-- Reading text --
_ _ _

Because I’m in business for myself I rarely worry about building consensus. I look for a certain type of client. Prospective clients find me, seeking a certain set of skills. We negotiate the editing. And business gets done.
I’m paying more attention to consensus and other leadership processes lately, though, because the girls in my daughter’s Brownie troop are transitioning from being group members into owners. It’s often tedious but also, in flashes, amazing to watch this happen. From kindergarten through their second grade year, the moms pretty much called all the shots, deciding which activities the girls would take part in and how to allocate the troop’s cookie money. Well, no more.
These third graders are beginning to think for themselves.
To kick off their first meeting of this school year, they chose a troop crest. This is an optional bit of flair to wear in the insignia area of the scout vest or sash. There are 16 images to chose from. Troop leader Melissa got the girls started by setting their task: choose a crest that you think best represents the troop. Think over the images for a while, pick your top two, and prepare to say why you made those choices.

_ _ _

-- Tasks and exercises --
A) From the passage about the Brownie troop, copy the text verbatim from "Because I’m in" up to and including "business gets done.".
B) According to the passage about the Brownie troop, how many images are available for the girls to choose from when selecting a troop crest?

-- Data under study --
_ _ _

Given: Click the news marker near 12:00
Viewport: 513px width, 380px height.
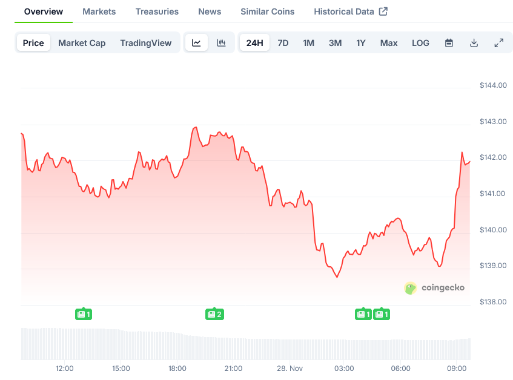Looking at the screenshot, I should (x=84, y=314).
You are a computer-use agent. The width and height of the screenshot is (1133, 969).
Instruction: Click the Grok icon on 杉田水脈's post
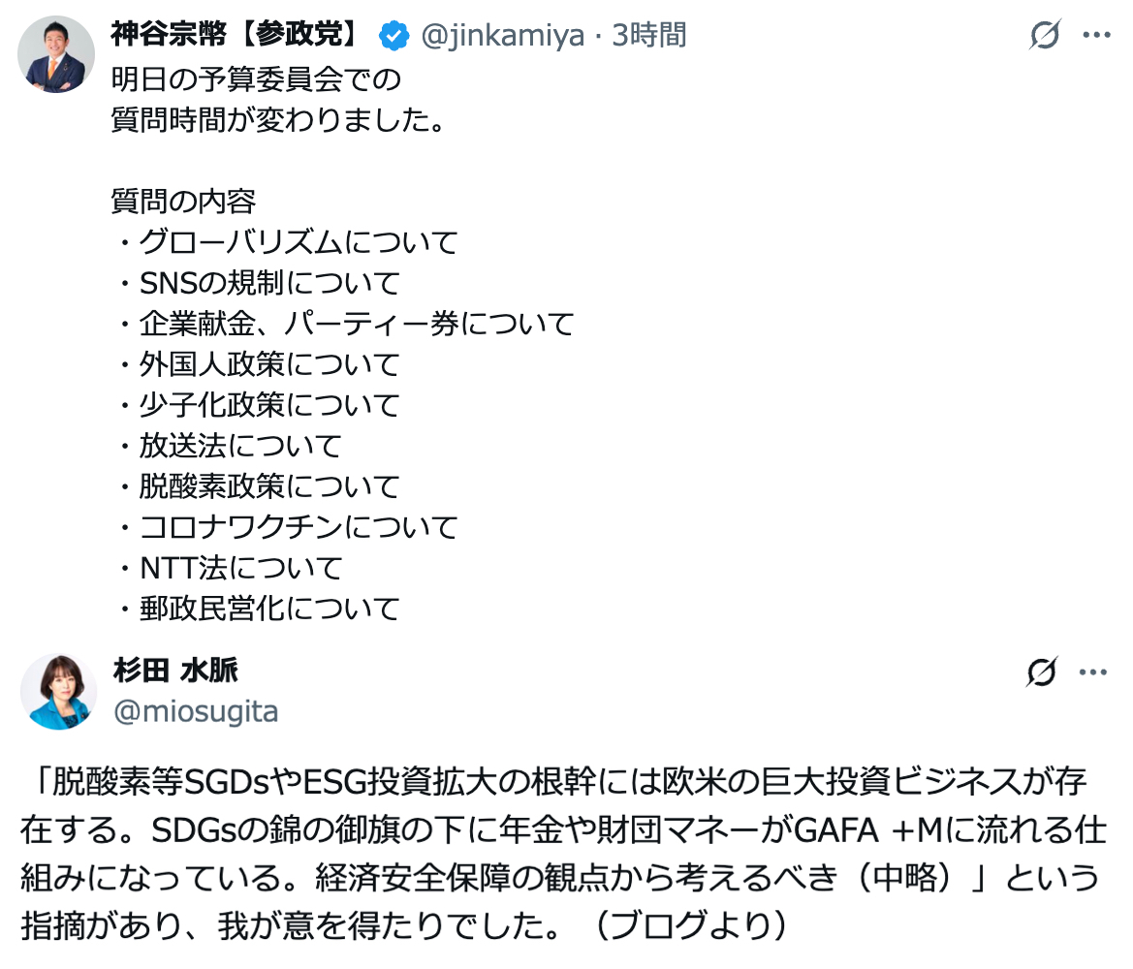click(x=1041, y=672)
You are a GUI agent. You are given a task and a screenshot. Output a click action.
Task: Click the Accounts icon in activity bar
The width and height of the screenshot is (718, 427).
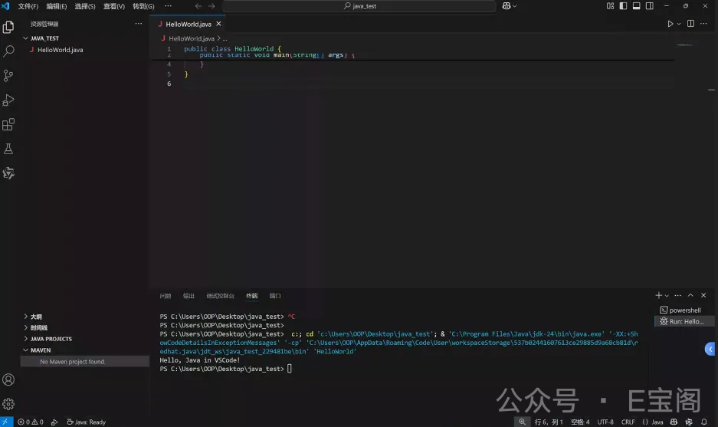click(9, 379)
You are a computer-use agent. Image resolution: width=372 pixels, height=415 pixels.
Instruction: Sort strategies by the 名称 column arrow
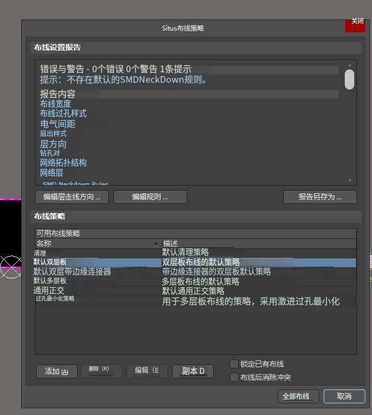(x=156, y=243)
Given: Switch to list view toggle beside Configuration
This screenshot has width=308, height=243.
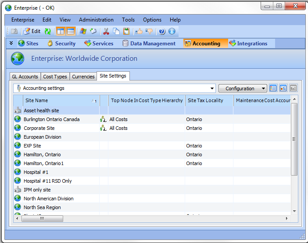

_ _ _

-- Answer set --
A)
Because I’m in business for myself I rarely worry about building consensus. I look for a certain type of client. Prospective clients find me, seeking a certain set of skills. We negotiate the editing. And business gets done.

B) There are 16 images to choose from.